| Records supplied |
-*-
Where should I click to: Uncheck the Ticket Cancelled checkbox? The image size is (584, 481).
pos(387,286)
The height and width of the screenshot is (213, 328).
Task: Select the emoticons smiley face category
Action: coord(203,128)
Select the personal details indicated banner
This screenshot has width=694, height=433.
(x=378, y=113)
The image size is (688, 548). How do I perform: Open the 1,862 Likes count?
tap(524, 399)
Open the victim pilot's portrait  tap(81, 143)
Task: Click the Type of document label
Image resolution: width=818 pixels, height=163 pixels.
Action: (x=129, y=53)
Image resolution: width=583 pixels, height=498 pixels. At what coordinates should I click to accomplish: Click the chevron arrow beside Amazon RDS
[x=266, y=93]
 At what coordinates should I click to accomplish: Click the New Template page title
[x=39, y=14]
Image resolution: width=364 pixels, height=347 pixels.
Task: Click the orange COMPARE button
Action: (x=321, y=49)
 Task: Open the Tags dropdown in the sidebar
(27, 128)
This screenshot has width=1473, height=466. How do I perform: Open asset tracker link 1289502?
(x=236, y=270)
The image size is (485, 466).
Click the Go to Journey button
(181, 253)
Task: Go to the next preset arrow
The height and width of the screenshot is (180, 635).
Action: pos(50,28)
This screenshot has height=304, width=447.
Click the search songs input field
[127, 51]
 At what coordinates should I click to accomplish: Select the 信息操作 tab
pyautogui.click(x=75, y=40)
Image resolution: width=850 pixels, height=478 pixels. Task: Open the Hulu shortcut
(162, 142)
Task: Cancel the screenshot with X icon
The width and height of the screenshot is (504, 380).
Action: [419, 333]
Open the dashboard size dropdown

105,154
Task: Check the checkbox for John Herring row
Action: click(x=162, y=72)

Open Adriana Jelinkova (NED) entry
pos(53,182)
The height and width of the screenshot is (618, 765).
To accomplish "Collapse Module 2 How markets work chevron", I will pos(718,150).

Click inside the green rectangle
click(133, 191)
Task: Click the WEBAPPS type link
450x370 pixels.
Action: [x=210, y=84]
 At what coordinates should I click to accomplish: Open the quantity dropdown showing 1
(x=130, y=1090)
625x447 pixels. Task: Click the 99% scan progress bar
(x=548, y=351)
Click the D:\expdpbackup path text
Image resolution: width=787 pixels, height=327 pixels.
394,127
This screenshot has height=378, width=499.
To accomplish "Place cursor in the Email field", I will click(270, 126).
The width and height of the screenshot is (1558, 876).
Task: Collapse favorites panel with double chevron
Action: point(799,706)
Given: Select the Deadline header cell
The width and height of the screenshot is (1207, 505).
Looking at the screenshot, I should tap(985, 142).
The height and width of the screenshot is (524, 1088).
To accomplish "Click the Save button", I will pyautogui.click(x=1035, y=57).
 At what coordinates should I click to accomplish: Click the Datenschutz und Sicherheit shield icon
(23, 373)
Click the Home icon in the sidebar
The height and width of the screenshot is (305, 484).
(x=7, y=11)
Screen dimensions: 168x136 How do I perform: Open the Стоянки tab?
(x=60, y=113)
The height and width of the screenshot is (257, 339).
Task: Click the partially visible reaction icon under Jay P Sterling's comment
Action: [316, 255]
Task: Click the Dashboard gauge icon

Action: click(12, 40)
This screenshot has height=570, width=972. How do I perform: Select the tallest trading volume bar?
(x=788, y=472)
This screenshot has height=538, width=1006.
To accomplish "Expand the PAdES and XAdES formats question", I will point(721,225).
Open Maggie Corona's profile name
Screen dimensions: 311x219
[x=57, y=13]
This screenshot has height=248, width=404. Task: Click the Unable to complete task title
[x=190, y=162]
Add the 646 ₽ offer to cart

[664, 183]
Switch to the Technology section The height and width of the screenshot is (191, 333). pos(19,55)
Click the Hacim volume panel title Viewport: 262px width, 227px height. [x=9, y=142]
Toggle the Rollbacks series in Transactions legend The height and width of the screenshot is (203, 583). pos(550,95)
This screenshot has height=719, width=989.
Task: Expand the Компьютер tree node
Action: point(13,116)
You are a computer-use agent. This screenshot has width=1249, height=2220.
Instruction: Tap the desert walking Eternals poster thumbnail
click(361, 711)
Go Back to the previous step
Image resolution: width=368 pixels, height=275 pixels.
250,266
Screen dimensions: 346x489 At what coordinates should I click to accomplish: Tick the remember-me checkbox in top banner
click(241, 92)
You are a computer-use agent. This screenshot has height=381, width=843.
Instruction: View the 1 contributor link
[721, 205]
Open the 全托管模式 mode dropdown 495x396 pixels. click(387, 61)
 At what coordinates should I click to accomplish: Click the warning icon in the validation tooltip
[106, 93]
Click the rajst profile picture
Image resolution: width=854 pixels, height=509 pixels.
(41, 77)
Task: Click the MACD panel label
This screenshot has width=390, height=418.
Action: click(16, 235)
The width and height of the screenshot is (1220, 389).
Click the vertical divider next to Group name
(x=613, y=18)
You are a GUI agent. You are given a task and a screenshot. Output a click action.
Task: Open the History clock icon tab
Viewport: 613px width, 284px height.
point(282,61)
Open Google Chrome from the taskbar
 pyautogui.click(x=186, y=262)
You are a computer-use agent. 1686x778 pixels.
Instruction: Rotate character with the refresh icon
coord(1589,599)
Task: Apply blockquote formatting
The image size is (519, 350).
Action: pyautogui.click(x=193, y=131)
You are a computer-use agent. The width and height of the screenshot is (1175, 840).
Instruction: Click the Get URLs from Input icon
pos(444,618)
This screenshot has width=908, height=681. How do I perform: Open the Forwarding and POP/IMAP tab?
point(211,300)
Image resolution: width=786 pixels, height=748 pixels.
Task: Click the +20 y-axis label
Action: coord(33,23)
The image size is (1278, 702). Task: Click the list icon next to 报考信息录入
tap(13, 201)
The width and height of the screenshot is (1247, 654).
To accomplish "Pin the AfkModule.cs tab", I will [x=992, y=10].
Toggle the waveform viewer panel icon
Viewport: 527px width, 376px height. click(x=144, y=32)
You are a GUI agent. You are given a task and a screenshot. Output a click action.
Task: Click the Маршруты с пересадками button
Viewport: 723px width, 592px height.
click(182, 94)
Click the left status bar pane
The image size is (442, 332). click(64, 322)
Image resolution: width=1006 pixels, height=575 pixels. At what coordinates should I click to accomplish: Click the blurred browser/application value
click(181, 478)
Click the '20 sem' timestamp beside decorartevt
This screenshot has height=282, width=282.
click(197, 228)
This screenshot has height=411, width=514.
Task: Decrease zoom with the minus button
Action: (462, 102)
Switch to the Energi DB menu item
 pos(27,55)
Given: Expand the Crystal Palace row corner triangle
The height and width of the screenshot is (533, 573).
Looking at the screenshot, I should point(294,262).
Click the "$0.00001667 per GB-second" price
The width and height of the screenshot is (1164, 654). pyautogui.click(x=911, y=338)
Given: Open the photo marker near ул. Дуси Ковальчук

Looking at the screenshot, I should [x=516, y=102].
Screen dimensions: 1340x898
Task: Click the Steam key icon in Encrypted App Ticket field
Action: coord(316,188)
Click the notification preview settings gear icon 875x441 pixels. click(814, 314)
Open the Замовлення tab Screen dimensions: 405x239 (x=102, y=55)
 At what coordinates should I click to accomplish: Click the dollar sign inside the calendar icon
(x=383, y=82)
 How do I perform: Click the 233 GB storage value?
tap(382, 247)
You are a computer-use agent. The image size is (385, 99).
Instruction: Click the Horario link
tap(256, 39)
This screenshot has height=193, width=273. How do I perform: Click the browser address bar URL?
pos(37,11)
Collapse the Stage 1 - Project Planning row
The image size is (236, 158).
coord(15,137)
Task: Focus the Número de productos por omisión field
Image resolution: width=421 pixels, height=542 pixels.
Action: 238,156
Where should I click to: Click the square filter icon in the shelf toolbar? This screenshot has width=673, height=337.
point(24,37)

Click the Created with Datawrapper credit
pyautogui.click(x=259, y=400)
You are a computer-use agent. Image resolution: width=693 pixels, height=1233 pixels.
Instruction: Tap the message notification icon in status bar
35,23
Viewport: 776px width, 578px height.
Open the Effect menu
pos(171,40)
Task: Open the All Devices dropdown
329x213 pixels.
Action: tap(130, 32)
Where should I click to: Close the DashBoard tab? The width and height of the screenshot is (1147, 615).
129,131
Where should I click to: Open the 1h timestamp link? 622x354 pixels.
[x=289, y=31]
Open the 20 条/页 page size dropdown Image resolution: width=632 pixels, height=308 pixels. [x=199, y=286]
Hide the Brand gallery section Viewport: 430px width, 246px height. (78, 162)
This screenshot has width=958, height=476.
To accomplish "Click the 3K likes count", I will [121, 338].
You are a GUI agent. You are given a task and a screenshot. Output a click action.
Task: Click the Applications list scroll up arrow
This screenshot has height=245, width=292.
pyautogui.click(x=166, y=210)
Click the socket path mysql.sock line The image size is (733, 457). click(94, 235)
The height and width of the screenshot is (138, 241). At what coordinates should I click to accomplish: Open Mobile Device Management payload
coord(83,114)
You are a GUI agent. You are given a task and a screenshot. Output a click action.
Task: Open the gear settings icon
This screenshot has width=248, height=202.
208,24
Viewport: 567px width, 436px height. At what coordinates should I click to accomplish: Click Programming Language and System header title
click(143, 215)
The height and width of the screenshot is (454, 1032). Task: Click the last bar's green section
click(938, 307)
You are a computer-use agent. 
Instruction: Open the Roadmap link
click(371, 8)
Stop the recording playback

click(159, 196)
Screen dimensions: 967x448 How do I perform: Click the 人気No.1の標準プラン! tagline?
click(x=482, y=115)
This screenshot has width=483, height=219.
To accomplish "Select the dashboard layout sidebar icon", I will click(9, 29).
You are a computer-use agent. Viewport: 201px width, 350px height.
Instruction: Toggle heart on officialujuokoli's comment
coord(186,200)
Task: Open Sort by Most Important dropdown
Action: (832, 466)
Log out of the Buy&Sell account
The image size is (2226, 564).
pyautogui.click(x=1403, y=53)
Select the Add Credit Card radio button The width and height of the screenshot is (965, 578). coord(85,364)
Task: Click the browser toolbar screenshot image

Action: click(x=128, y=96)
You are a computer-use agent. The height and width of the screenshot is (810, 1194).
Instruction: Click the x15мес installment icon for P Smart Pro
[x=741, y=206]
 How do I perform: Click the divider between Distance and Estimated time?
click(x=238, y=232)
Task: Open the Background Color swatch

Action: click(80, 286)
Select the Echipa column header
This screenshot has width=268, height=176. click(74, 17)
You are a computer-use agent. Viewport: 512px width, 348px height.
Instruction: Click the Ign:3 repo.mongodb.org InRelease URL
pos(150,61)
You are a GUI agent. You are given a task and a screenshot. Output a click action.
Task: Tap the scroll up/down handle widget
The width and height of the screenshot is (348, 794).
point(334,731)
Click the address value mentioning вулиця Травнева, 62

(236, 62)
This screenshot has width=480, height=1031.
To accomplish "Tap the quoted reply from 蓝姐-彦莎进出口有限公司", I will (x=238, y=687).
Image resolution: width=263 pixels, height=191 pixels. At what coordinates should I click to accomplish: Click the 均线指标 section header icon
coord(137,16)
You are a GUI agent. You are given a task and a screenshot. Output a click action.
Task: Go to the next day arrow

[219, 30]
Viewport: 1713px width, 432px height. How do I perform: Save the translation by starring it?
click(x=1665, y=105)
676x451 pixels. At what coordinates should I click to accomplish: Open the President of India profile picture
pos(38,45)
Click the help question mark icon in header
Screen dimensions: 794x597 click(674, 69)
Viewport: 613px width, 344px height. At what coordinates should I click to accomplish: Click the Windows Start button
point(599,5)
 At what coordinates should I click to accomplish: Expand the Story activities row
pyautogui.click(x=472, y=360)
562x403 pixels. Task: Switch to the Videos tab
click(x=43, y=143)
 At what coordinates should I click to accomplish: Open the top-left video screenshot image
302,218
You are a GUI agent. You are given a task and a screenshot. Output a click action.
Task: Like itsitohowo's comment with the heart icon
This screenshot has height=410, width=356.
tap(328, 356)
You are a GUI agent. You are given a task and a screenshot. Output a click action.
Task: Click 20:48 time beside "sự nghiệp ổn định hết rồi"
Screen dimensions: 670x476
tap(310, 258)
-*-
| Problem details |
Where a line of the entries contains the word "settings", copy that line.

| Task response |
Click the notification preview settings gear icon 875x441 pixels. click(814, 314)
Task: Open the gear settings icon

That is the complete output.